Laufreise im Reich der Zacken

27.06.15

 

Zur blauen Stunde am Misurinasee

 

Ich tauche wieder ein in den nächtlichen Wald, erkämpfe mir gleichmäßig stapfend und schnaufend die Höhenmeter. Und ersehne den Morgen. Doch der lässt auf sich warten. Es mag so gegen 4:30 Uhr sein, als mich ein erstes Vogelgezwitscher aus der Monotonie weckt. Und ist da nicht auch ein Hauch von Helligkeit, der von oben durch die Baumwipfel dringt?
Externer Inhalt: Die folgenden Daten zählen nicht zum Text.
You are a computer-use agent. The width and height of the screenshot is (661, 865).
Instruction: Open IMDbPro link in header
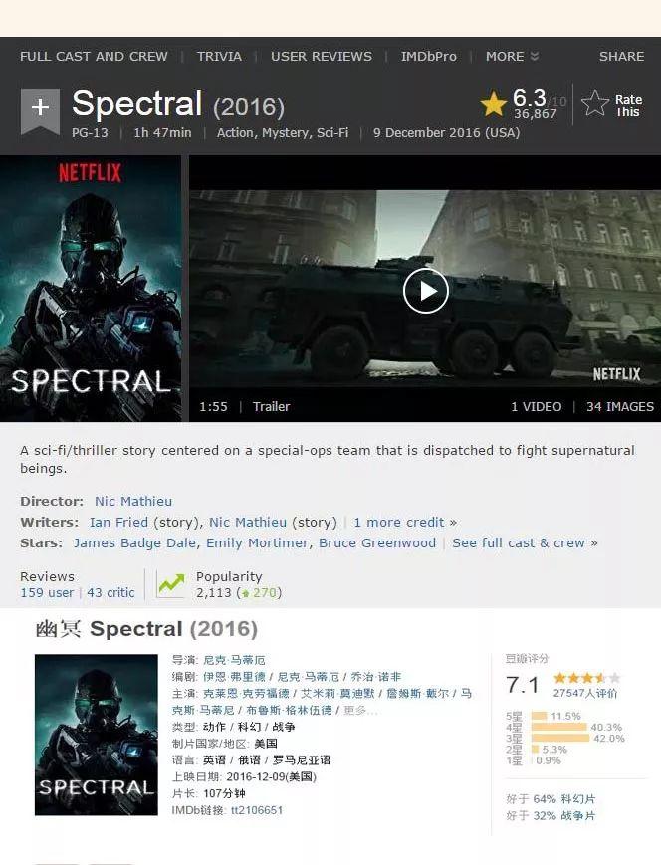[429, 57]
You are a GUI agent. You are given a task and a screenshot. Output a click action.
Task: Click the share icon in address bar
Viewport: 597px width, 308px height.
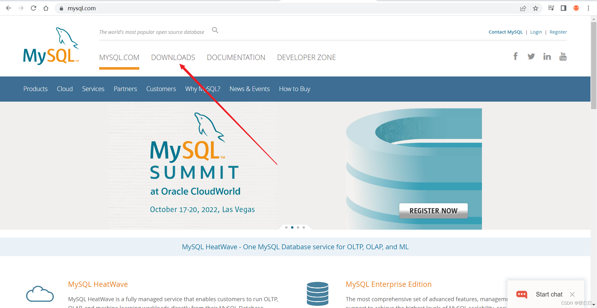click(x=523, y=8)
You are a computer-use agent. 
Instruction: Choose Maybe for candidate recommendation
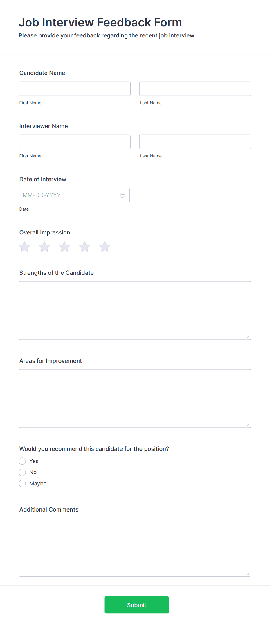[x=22, y=483]
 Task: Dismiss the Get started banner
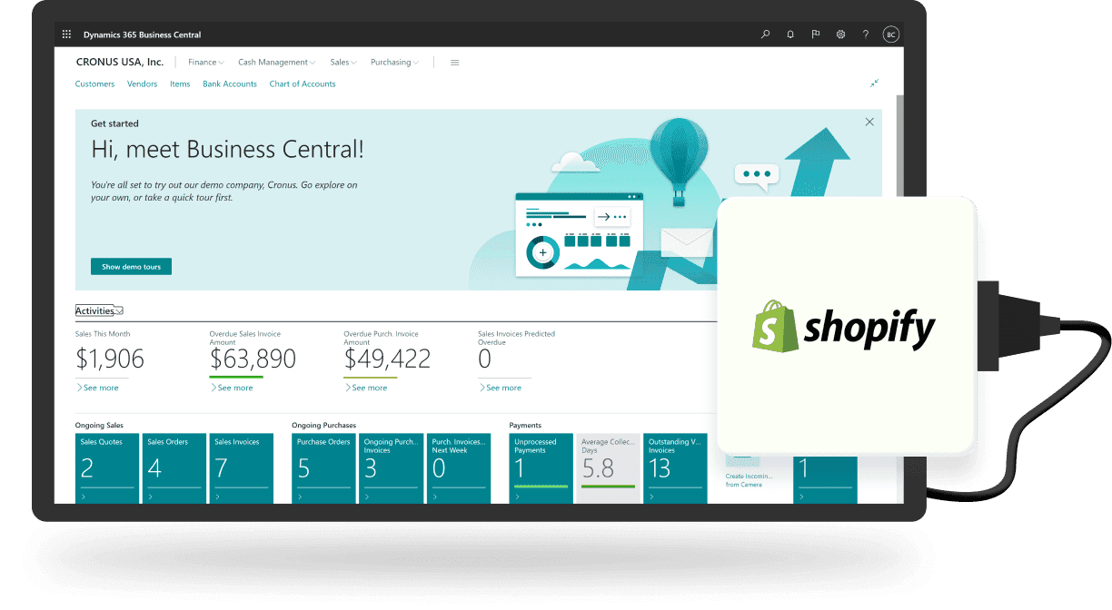point(869,121)
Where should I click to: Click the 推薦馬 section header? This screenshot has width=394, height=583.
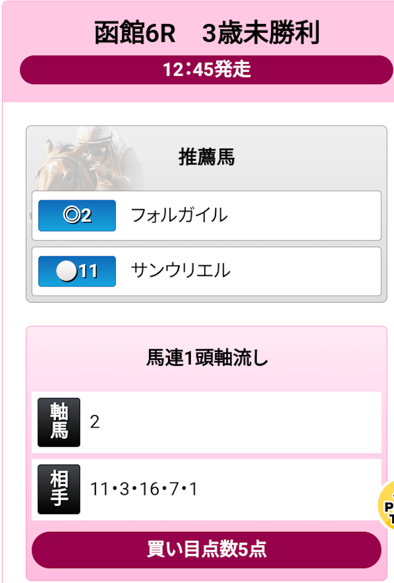(x=206, y=157)
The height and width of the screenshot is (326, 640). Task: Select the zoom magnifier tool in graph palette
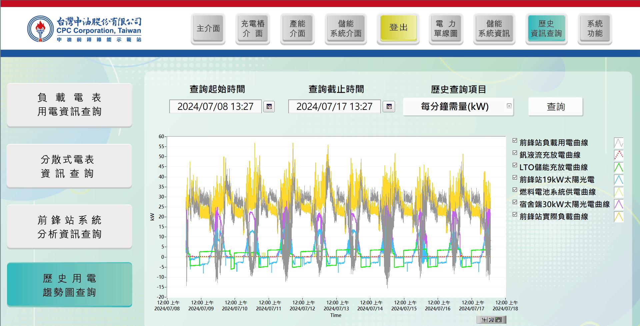(491, 320)
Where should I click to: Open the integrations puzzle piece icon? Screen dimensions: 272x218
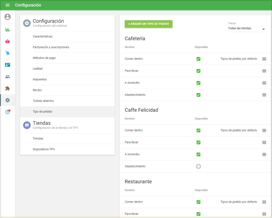tap(7, 88)
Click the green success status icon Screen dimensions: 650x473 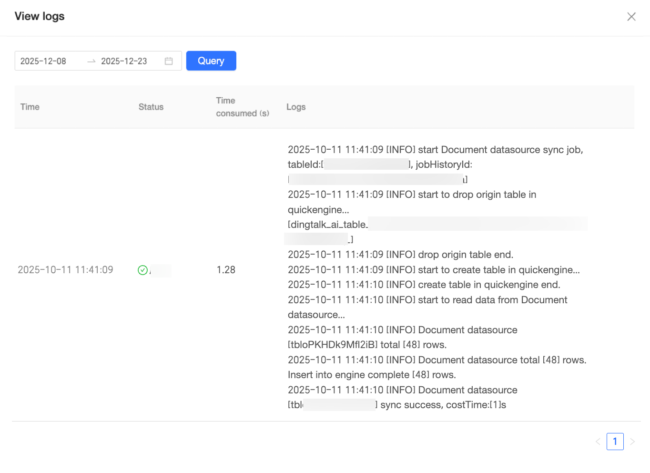click(x=142, y=270)
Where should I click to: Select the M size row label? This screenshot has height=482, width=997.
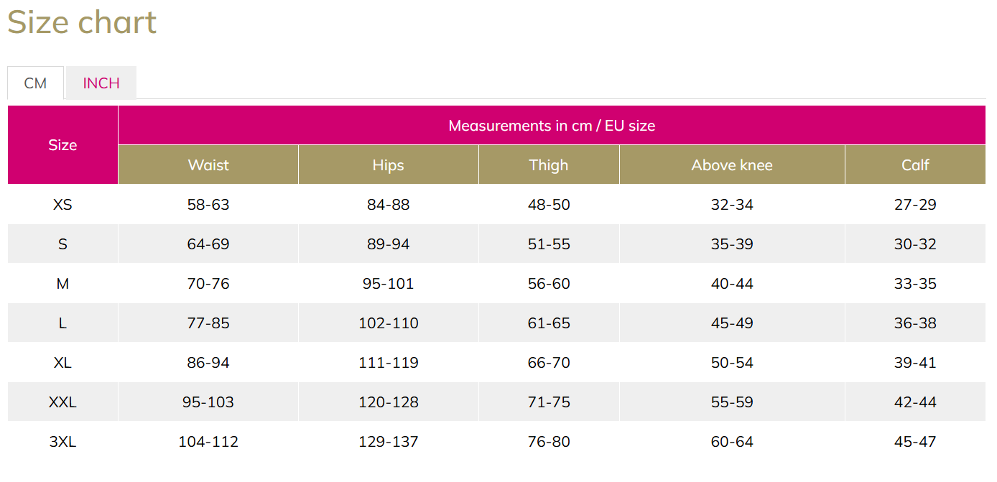[x=62, y=284]
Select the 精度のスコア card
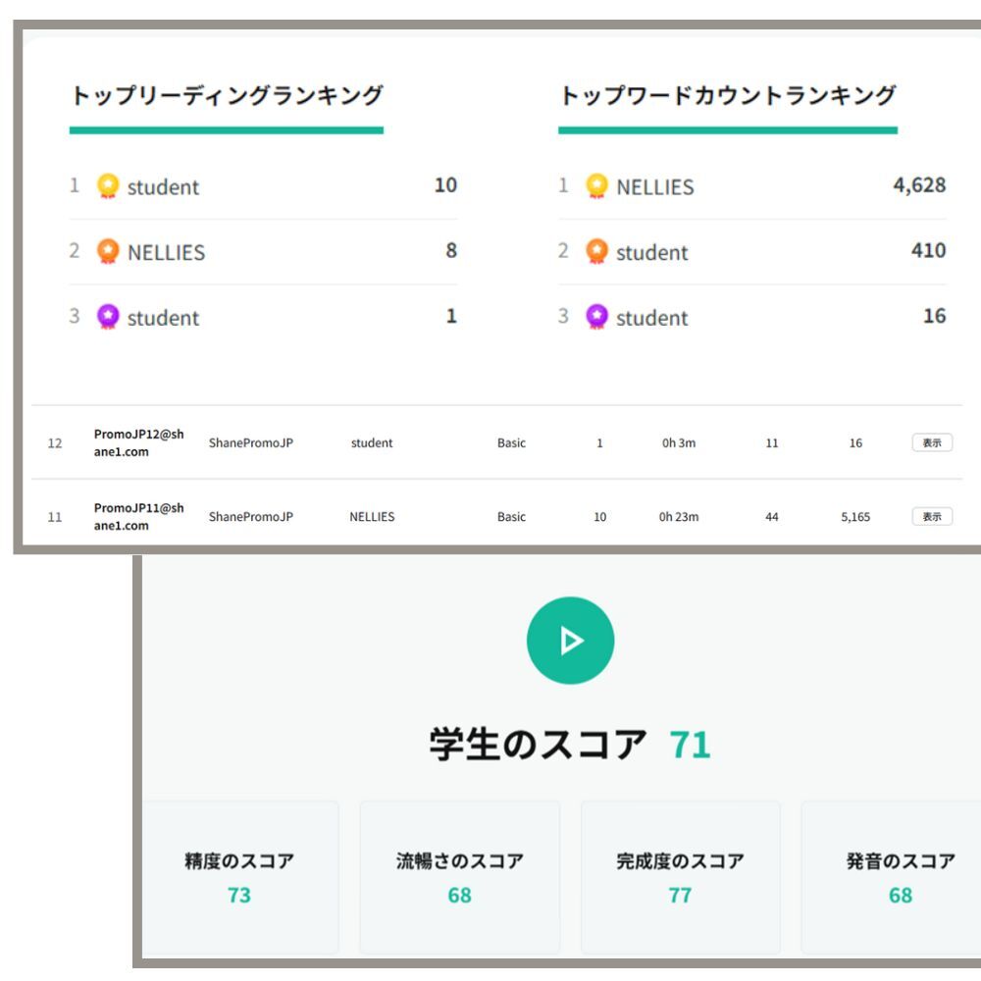The width and height of the screenshot is (981, 981). (x=239, y=876)
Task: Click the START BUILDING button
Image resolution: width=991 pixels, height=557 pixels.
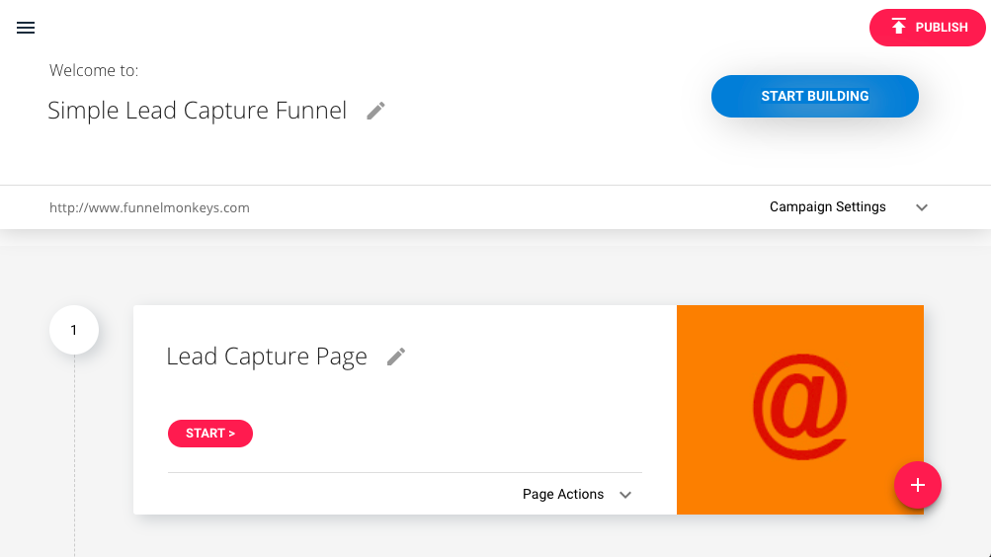Action: (x=815, y=96)
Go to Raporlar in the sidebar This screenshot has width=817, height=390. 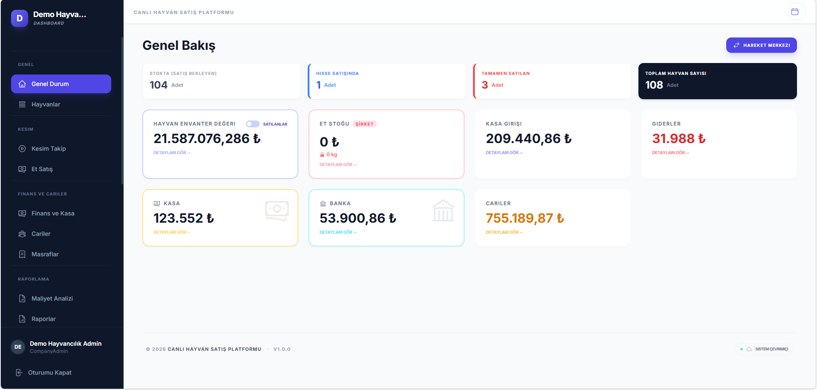(x=43, y=319)
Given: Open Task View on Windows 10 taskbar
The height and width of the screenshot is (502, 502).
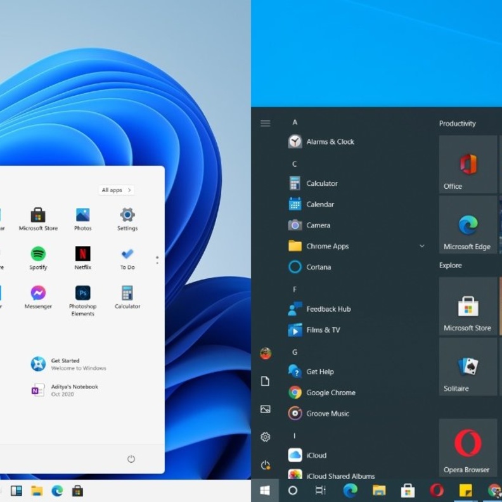Looking at the screenshot, I should [x=320, y=490].
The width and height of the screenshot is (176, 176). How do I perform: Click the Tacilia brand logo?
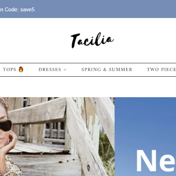pyautogui.click(x=92, y=40)
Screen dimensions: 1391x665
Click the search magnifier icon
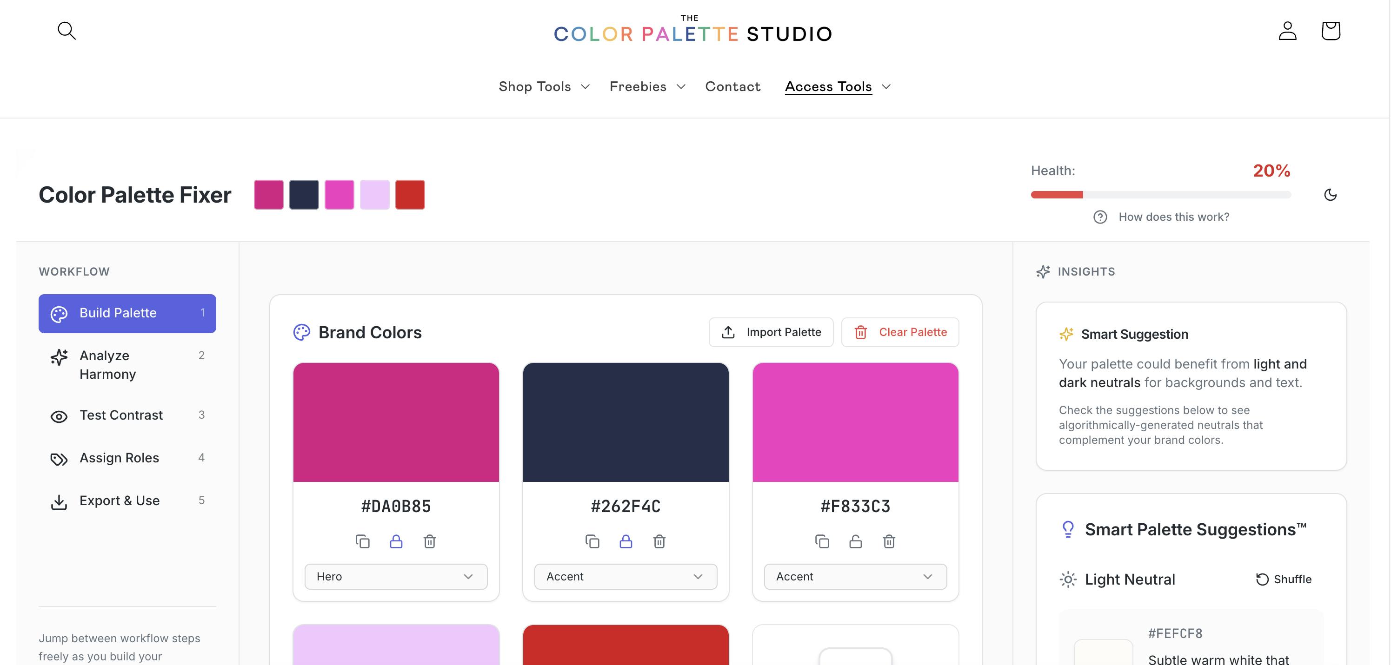66,31
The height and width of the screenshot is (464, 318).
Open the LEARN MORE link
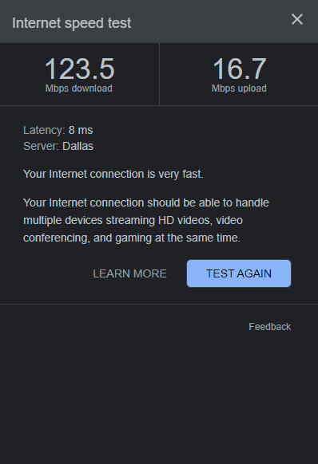(x=129, y=273)
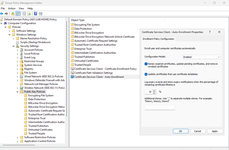Uncheck Renew expired certificates checkbox
Viewport: 229px width, 150px height.
146,64
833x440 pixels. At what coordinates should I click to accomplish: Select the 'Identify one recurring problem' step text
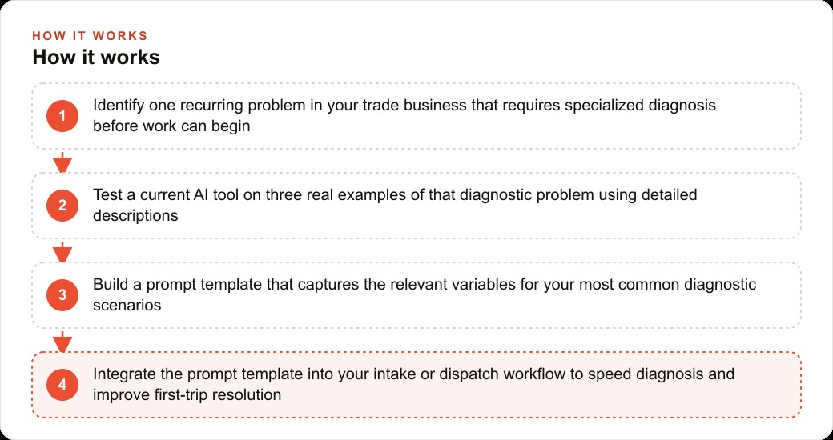coord(404,116)
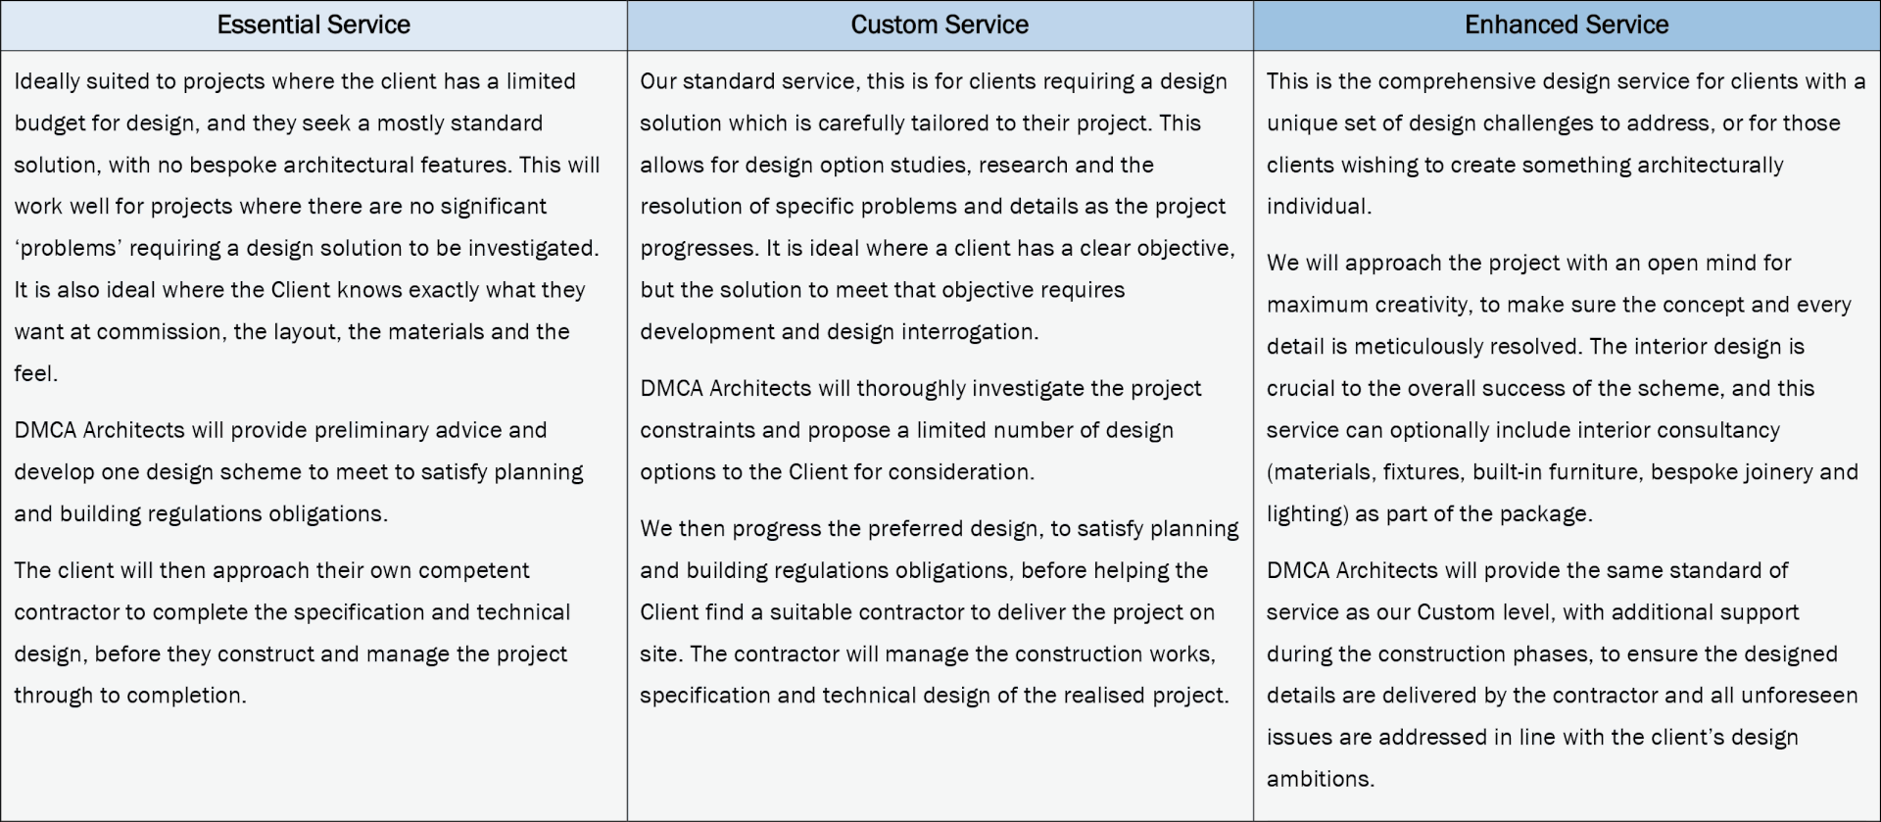Image resolution: width=1881 pixels, height=822 pixels.
Task: Click the Essential Service column header
Action: pyautogui.click(x=314, y=25)
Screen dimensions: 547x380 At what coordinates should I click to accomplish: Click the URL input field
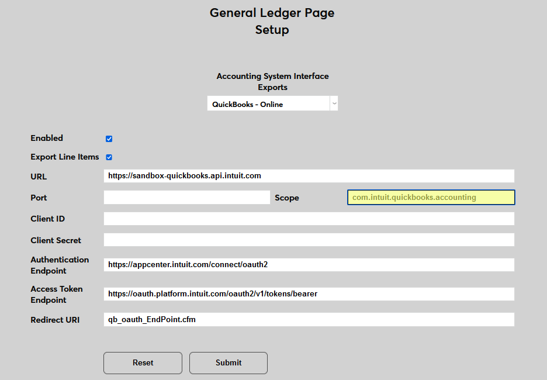point(309,176)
Auf etwa 1.900 m üNN bin ich mittlerweile wieder angelangt und der schmale Pfad schlängelt sich in stetem Auf und Ab über dichte Wurzeln und morastigen Untergrund durch den deutlich lichter gewordenen Bergwald. Langsam schälen sich die Konturen der Berge am Horizont aus dem Dunkel, färbt sich die Landschaft in jenem unwirklich tiefen Blau des erwachenden Morgens. Froh bin ich, endlich die lästig gewordene Stirnlampe in den Rucksack packen zu können und mehr als nur die nächste Umgebung im Blickfeld zu haben. 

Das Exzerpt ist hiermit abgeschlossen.